Tout cela devient encore plus fragrant avec le Facebook Journal (que je n’utilise pas encore, soit dit en passant). Cette fonctionnalité permet à chacun d’organiser les contenus qu’il/elle a publiés sur Facebook en ordre chronologique inversé, et de les personnaliser de diverses façons. D’abord, en permettant de retirer tout ce qu’on ne voudrait plus voir figurer. On établit aussi une hiérarchie dans les photos publiées, en mettant de l’avant celles dont on estime qu’elles  représentent le mieux qui nous sommes et ce qui nous intéresse.

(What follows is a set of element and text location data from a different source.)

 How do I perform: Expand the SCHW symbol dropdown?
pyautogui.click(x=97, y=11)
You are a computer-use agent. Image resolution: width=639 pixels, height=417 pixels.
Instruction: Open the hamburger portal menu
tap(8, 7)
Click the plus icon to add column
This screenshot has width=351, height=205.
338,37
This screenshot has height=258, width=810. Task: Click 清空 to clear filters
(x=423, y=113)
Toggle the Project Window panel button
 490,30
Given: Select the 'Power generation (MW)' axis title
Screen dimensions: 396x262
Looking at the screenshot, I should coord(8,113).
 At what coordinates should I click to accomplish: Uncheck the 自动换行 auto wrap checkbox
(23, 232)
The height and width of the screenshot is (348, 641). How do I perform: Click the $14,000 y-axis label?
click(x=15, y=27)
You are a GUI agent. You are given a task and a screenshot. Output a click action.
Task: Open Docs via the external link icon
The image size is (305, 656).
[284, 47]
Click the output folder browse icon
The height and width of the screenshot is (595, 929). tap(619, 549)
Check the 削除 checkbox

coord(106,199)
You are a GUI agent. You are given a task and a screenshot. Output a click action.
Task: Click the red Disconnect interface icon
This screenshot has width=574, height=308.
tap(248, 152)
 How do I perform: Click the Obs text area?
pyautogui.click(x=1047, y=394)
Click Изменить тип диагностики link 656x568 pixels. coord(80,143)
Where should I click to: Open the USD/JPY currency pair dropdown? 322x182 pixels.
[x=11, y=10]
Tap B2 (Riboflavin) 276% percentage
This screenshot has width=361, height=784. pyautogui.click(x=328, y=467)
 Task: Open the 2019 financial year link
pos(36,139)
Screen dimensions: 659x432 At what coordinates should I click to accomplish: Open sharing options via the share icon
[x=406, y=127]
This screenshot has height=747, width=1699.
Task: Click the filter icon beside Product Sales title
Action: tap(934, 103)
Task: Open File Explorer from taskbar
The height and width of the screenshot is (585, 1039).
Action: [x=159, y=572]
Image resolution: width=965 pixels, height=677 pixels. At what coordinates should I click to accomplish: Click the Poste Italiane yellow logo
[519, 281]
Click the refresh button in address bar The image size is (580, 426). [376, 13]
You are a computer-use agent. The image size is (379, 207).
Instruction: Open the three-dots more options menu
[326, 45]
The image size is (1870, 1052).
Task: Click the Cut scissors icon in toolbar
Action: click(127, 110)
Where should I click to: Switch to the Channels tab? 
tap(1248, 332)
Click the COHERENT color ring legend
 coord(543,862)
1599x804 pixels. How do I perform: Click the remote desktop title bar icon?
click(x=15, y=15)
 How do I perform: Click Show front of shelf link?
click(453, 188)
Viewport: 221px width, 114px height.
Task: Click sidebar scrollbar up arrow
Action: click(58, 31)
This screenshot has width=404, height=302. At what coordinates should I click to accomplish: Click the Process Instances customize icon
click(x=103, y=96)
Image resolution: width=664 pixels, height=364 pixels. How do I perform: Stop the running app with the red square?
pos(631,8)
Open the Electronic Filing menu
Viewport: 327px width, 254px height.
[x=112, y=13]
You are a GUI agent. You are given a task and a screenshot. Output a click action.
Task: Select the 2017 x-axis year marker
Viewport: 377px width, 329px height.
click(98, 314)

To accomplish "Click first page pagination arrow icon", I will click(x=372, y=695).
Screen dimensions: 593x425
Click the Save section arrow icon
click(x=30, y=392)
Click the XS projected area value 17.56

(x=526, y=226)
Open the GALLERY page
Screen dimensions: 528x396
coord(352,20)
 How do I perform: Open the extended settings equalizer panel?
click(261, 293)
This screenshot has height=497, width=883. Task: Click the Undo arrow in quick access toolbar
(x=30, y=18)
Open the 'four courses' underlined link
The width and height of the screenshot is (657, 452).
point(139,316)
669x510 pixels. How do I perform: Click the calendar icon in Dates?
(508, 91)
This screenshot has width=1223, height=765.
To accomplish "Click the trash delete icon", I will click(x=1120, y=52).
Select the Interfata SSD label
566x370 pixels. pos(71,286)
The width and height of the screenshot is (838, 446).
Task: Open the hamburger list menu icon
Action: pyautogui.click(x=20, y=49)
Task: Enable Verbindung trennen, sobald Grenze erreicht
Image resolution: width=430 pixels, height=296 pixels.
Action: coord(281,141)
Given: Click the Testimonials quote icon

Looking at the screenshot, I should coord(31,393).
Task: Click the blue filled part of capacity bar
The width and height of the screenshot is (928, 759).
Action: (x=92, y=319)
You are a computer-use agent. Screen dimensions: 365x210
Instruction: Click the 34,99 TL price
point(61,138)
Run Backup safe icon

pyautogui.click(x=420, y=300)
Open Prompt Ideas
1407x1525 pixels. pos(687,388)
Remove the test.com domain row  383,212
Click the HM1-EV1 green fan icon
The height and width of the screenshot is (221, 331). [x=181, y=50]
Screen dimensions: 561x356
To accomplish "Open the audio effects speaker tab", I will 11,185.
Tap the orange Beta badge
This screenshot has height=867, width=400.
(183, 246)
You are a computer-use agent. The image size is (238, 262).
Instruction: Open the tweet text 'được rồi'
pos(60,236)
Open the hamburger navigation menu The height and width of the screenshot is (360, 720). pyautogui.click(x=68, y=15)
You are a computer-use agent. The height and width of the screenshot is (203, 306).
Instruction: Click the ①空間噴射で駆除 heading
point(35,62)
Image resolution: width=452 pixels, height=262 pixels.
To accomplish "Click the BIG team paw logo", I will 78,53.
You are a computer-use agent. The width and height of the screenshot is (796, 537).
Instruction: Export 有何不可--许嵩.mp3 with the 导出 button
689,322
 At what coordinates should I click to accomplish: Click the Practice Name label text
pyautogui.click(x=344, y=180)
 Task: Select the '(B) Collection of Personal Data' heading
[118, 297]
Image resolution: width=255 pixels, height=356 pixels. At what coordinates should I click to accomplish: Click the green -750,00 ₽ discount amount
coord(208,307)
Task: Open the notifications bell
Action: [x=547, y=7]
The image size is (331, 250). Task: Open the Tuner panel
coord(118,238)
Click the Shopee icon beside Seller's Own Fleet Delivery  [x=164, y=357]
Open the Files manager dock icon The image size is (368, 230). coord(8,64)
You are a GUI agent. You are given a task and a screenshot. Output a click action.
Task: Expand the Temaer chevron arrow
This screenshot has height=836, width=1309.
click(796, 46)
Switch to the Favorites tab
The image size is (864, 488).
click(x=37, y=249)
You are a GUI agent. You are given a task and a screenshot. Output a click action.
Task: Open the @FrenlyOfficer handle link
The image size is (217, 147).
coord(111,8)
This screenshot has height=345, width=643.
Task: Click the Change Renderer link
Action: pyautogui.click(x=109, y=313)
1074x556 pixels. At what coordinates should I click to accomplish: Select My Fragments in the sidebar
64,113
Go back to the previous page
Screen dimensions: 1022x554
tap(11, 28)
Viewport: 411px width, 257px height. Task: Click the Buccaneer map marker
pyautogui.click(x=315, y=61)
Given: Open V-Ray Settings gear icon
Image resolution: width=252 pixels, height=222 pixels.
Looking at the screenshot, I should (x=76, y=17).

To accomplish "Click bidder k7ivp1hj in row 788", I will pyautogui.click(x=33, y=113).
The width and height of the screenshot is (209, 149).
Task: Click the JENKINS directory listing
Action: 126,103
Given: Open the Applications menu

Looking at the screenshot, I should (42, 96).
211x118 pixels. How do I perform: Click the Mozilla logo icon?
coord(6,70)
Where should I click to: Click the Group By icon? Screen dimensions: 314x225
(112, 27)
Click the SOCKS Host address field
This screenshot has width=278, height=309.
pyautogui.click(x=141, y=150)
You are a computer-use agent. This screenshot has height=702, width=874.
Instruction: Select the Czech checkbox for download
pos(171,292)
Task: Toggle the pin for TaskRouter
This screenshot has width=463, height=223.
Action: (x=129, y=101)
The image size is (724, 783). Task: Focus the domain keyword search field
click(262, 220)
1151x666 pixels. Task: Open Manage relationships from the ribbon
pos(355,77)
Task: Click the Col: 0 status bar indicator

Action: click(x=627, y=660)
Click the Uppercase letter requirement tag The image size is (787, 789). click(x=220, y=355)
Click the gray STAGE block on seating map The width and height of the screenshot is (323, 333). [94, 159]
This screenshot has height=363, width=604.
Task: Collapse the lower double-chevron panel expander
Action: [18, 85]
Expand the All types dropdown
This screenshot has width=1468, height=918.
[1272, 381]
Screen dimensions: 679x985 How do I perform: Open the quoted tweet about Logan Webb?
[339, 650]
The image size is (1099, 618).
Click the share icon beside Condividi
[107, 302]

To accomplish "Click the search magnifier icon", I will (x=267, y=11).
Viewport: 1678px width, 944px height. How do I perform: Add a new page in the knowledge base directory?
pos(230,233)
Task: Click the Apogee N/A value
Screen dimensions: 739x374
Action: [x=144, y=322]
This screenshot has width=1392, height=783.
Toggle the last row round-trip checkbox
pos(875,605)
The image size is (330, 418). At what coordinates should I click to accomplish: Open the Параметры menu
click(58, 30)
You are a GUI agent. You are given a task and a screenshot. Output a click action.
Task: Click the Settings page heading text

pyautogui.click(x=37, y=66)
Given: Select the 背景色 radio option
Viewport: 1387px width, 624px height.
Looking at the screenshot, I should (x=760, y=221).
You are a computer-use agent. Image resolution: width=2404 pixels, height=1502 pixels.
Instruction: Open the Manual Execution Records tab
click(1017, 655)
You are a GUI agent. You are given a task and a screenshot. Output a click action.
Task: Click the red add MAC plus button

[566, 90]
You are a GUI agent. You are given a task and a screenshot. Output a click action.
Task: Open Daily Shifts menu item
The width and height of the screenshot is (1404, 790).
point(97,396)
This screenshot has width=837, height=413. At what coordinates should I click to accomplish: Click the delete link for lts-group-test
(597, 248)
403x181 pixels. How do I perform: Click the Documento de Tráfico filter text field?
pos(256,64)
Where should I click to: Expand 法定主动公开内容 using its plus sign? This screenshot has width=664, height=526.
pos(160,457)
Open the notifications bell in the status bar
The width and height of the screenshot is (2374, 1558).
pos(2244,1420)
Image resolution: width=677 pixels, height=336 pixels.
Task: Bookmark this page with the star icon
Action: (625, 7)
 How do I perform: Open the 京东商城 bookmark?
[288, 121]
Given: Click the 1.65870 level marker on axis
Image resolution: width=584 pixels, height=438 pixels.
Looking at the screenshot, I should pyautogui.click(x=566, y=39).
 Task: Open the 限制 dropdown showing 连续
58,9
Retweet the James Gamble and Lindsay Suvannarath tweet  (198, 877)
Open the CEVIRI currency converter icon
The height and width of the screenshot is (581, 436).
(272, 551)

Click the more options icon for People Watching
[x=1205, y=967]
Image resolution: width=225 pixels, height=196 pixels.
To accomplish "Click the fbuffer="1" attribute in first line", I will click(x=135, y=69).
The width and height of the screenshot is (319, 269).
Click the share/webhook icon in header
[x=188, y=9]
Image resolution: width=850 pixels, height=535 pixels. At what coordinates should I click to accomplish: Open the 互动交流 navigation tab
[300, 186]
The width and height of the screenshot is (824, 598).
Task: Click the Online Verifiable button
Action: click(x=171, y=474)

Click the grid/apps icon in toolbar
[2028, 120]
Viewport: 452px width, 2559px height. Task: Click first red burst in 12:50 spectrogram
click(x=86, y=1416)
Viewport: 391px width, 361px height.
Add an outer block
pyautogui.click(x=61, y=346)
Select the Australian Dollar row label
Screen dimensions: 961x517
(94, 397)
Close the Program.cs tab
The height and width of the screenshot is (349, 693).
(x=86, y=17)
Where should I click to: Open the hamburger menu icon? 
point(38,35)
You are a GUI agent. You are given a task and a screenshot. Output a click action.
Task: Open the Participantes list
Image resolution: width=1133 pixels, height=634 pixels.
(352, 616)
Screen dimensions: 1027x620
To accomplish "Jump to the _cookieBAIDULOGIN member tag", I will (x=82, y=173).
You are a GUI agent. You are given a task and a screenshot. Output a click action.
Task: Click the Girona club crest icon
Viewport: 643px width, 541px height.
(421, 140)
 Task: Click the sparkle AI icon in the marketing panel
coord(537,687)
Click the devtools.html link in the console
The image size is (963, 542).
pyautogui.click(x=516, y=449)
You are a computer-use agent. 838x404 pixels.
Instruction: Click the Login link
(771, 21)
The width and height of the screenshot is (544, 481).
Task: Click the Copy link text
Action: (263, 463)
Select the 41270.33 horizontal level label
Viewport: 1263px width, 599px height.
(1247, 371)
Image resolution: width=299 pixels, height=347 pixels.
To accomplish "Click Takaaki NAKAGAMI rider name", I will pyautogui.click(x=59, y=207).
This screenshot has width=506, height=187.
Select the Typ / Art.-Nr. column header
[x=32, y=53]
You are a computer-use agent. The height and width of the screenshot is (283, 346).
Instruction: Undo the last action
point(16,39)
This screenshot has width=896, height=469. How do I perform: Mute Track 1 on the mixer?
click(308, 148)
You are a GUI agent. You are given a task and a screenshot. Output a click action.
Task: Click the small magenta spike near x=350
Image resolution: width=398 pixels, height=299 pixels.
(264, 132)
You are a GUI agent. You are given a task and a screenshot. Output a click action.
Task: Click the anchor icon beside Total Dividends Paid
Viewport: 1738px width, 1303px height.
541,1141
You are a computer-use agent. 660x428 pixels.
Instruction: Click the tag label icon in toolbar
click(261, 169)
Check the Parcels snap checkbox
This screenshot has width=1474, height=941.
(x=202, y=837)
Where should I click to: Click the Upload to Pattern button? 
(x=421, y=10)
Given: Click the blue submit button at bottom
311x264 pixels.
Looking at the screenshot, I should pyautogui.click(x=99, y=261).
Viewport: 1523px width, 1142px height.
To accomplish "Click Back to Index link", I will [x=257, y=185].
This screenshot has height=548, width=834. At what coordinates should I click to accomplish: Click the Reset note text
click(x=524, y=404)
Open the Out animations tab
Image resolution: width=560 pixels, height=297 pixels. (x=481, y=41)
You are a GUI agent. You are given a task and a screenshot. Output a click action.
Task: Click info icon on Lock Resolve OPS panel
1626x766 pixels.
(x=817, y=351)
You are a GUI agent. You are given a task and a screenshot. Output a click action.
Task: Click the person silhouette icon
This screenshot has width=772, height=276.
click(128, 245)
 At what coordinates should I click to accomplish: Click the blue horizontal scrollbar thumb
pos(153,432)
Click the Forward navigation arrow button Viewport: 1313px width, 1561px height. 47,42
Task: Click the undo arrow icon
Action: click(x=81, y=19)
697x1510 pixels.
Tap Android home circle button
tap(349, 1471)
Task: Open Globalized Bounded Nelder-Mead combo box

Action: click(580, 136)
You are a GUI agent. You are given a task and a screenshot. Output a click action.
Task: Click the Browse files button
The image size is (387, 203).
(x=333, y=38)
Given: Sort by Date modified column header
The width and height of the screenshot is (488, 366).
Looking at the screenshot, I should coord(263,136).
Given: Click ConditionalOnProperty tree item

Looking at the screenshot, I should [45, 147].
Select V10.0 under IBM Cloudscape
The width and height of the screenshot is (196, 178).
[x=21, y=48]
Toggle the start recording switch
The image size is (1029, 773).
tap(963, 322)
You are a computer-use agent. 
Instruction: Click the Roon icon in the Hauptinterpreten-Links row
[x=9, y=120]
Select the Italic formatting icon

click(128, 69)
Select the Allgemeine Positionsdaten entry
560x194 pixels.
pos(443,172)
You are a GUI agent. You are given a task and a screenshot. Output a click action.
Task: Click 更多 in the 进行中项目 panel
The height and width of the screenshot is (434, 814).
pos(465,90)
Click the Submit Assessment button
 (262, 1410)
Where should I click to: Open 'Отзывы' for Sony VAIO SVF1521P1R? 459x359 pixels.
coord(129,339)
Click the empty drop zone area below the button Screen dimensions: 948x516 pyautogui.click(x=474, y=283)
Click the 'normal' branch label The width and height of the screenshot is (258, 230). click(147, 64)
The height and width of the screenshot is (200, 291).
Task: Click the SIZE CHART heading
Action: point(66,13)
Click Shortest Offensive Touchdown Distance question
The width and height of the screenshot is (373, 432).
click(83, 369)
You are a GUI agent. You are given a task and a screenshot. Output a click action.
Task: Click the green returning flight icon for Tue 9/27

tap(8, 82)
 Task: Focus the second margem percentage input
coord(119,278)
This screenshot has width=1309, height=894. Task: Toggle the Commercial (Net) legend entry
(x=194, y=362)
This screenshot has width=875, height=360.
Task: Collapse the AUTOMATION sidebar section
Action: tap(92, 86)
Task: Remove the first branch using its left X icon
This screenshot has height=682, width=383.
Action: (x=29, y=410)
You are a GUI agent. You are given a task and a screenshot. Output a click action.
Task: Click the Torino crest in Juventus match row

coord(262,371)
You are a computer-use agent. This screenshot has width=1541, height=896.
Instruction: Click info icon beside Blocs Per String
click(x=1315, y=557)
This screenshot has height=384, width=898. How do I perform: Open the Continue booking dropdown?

Donc, plus que jamais, Facebook nous permet de mettre en scène notre propre vie. Chacun  publie sa propre biographie, et la met à jour en permanence.

Et cela m’a frappée tout à coup : en fait, sur Facebook, on se conduit en perpétuels touristes.

Que fait-on à nos retours de voyages? On met de l’avant nos découvertes, les beaux endroits,  les bons moments… Et l’on omet tout ce qu’il y avait d’ennuyeux, de trivial, et, la plupart du temps, le fâcheux et le carrément emmerdant. Pas forcément pour être de mauvaise foi : il n’y a rien d’intéressant à raconter dans les attentes interminables à la sécurité, les vols annulés ou retardés, les transferts manqués, les coups de soleil ou les microbes attrapés…  Et puis, avec le temps, ces détails s’estompent bel et bien dans nos mémoires, au profit du reste. Et puis parfois oui, on est quand même un peu de mauvaise foi.  On ne veut pas trop s’avouer soi-même que l’on a dépensé beaucoup d’argent pour quelque chose qui n’aura peut-être pas été à la hauteur.  Et puis on veut quand même, quelque part, susciter (au moins un peu) l’envie…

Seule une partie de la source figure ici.